*ASSIGNED TASK*
The copy you return should hold every record below word for word and no images.

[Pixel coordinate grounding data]
-- Opening Marker --

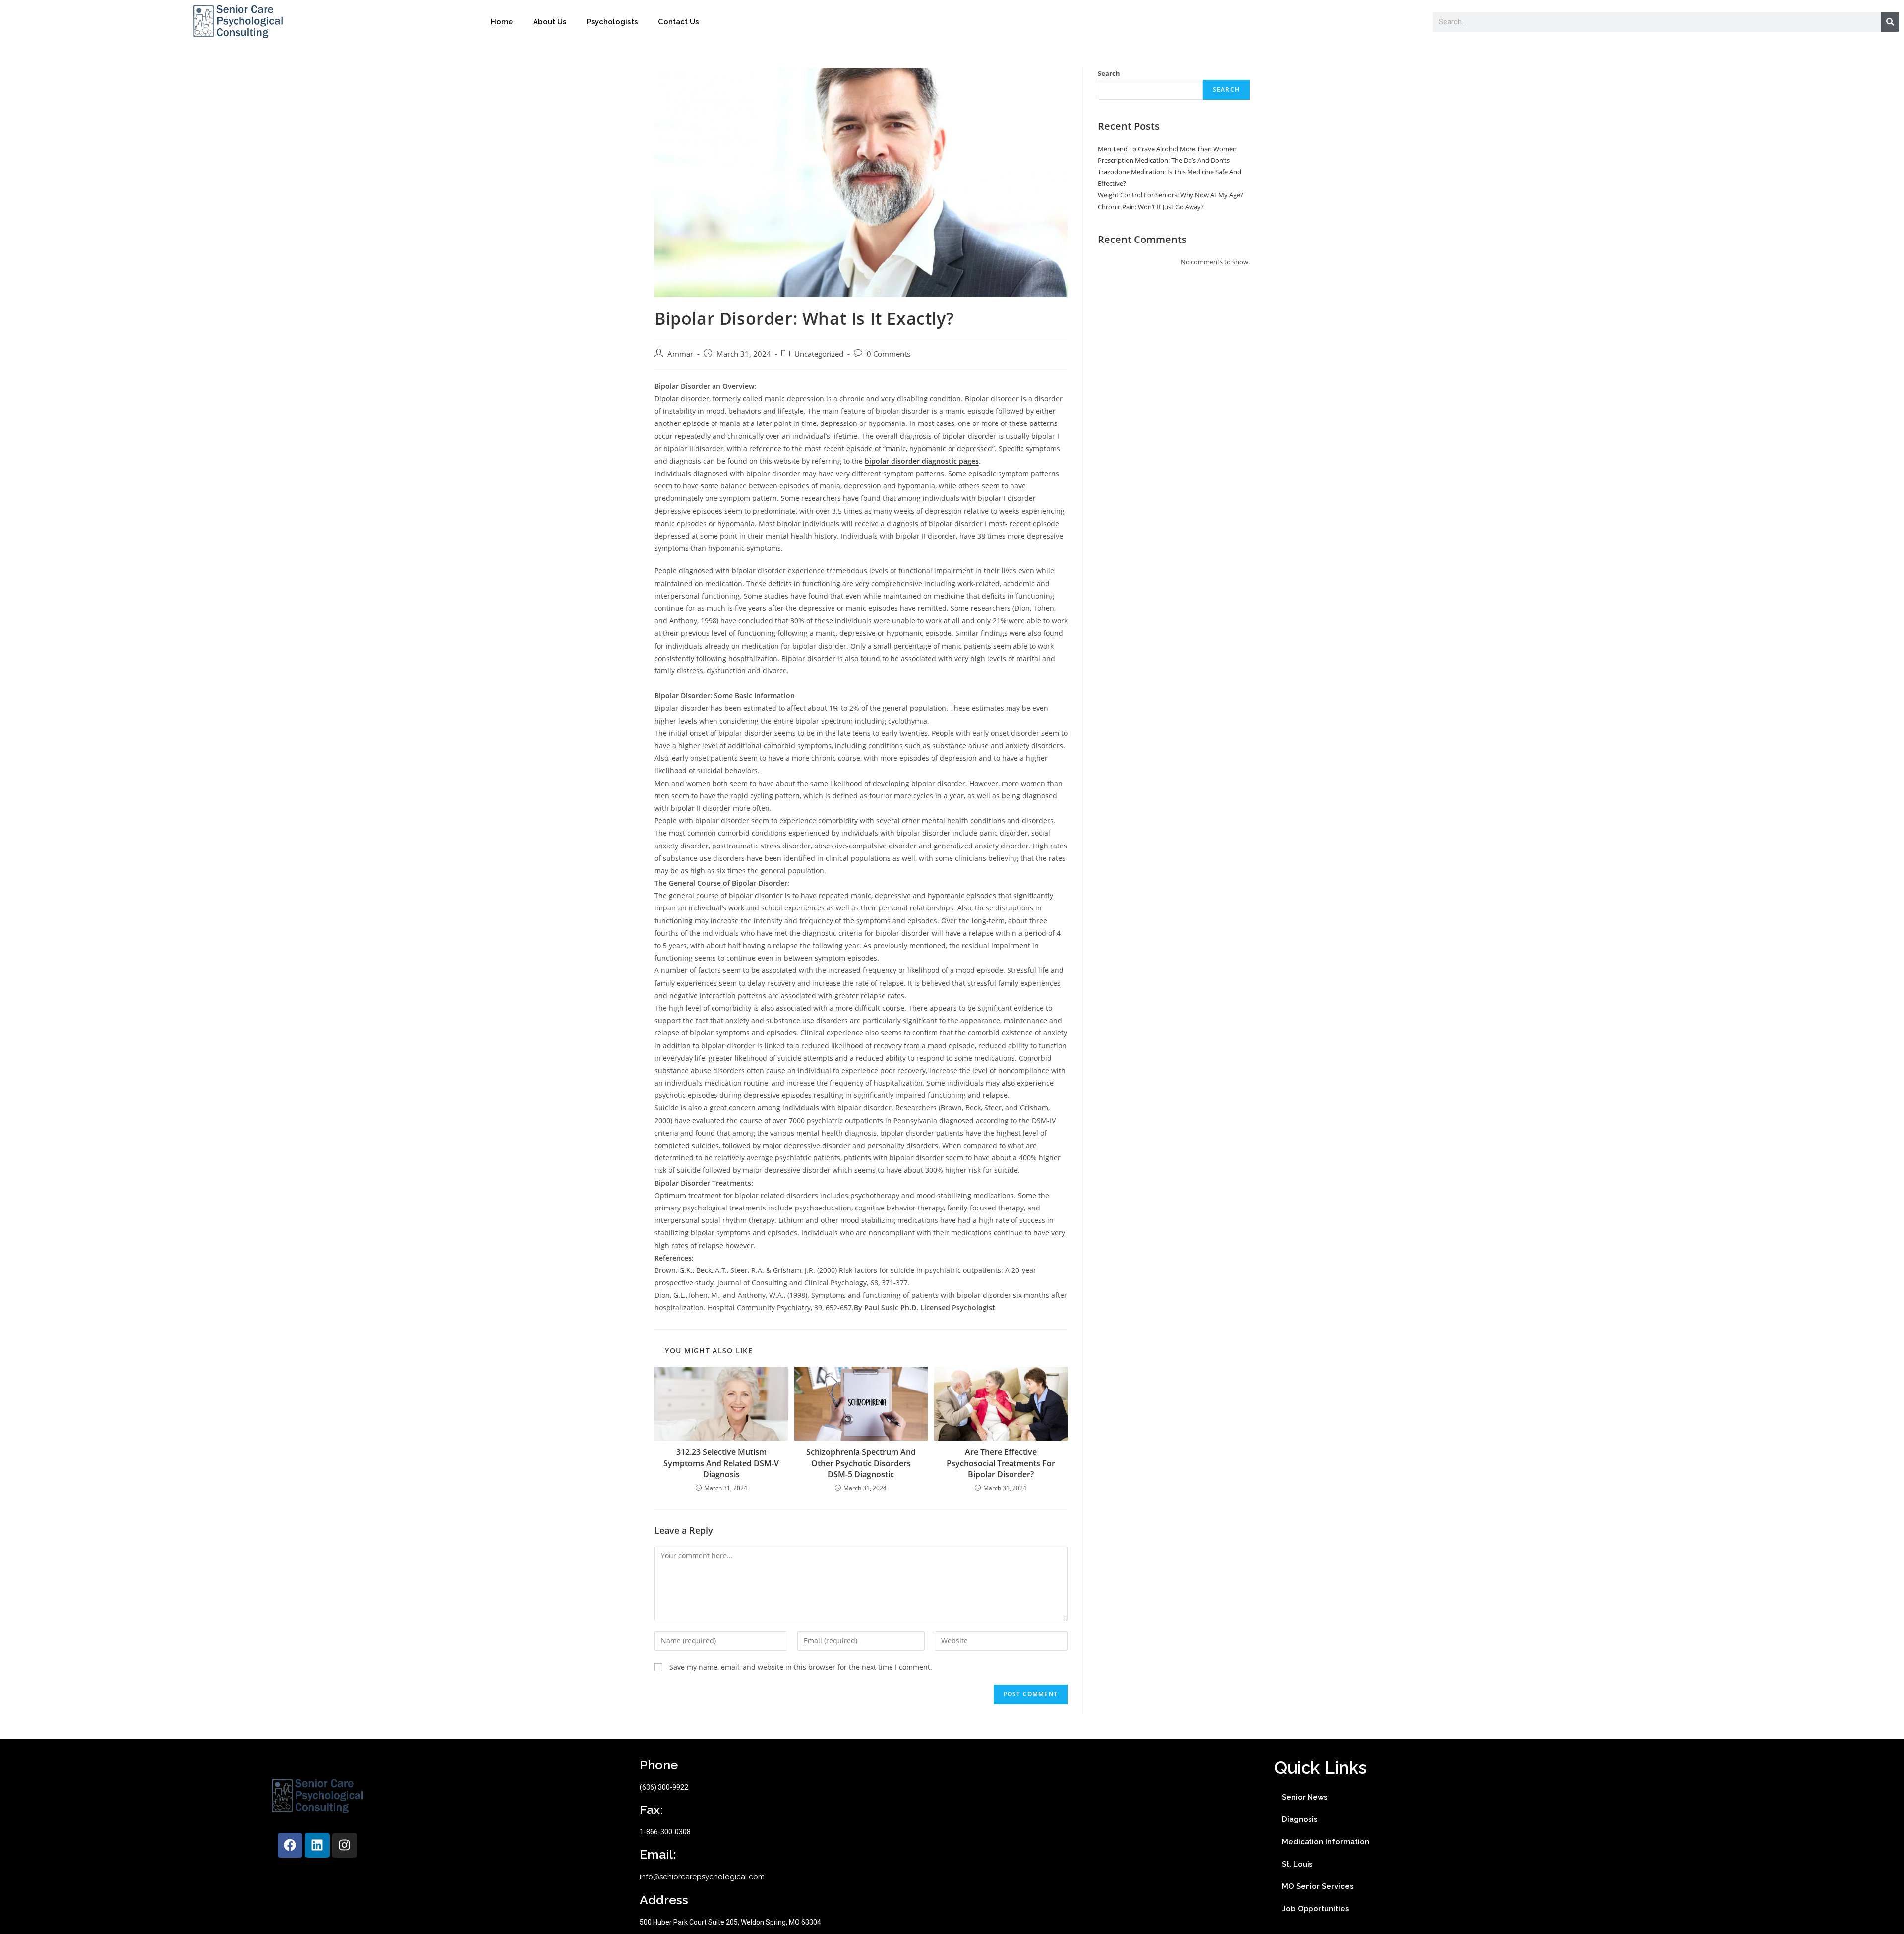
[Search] (1890, 22)
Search (1109, 73)
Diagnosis (1300, 1819)
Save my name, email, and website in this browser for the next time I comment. (800, 1667)
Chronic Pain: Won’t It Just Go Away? (1151, 206)
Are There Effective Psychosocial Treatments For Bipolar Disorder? (1001, 1463)
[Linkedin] (317, 1845)
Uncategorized (818, 354)
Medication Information (1325, 1841)
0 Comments (888, 354)
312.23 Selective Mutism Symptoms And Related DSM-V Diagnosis (721, 1463)
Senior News (1305, 1797)
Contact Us (678, 21)
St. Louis (1297, 1864)
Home (502, 21)
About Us (550, 21)
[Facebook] (290, 1845)
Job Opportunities (1315, 1908)
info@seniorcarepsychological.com (702, 1877)
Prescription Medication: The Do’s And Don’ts (1164, 160)
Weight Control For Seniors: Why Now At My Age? (1170, 194)
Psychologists (612, 21)
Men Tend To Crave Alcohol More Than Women (1167, 148)
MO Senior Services (1318, 1886)
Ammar (680, 354)
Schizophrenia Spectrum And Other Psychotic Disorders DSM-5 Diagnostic (861, 1463)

-- Closing Marker --

*EXERCISE RESPONSE*
[Search] (1890, 22)
Search (1109, 73)
Diagnosis (1300, 1819)
Save my name, email, and website in this browser for the next time I comment. (800, 1667)
Chronic Pain: Won’t It Just Go Away? (1151, 206)
Are There Effective Psychosocial Treatments For Bipolar Disorder? (1001, 1463)
[Linkedin] (317, 1845)
Uncategorized (818, 354)
Medication Information (1325, 1841)
0 Comments (888, 354)
312.23 Selective Mutism Symptoms And Related DSM-V Diagnosis (721, 1463)
Senior News (1305, 1797)
Contact Us (678, 21)
St. Louis (1297, 1864)
Home (502, 21)
About Us (550, 21)
[Facebook] (290, 1845)
Job Opportunities (1315, 1908)
info@seniorcarepsychological.com (702, 1877)
Prescription Medication: The Do’s And Don’ts (1164, 160)
Weight Control For Seniors: Why Now At My Age? (1170, 194)
Psychologists (612, 21)
Men Tend To Crave Alcohol More Than Women (1167, 148)
MO Senior Services (1318, 1886)
Ammar (680, 354)
Schizophrenia Spectrum And Other Psychotic Disorders DSM-5 Diagnostic (861, 1463)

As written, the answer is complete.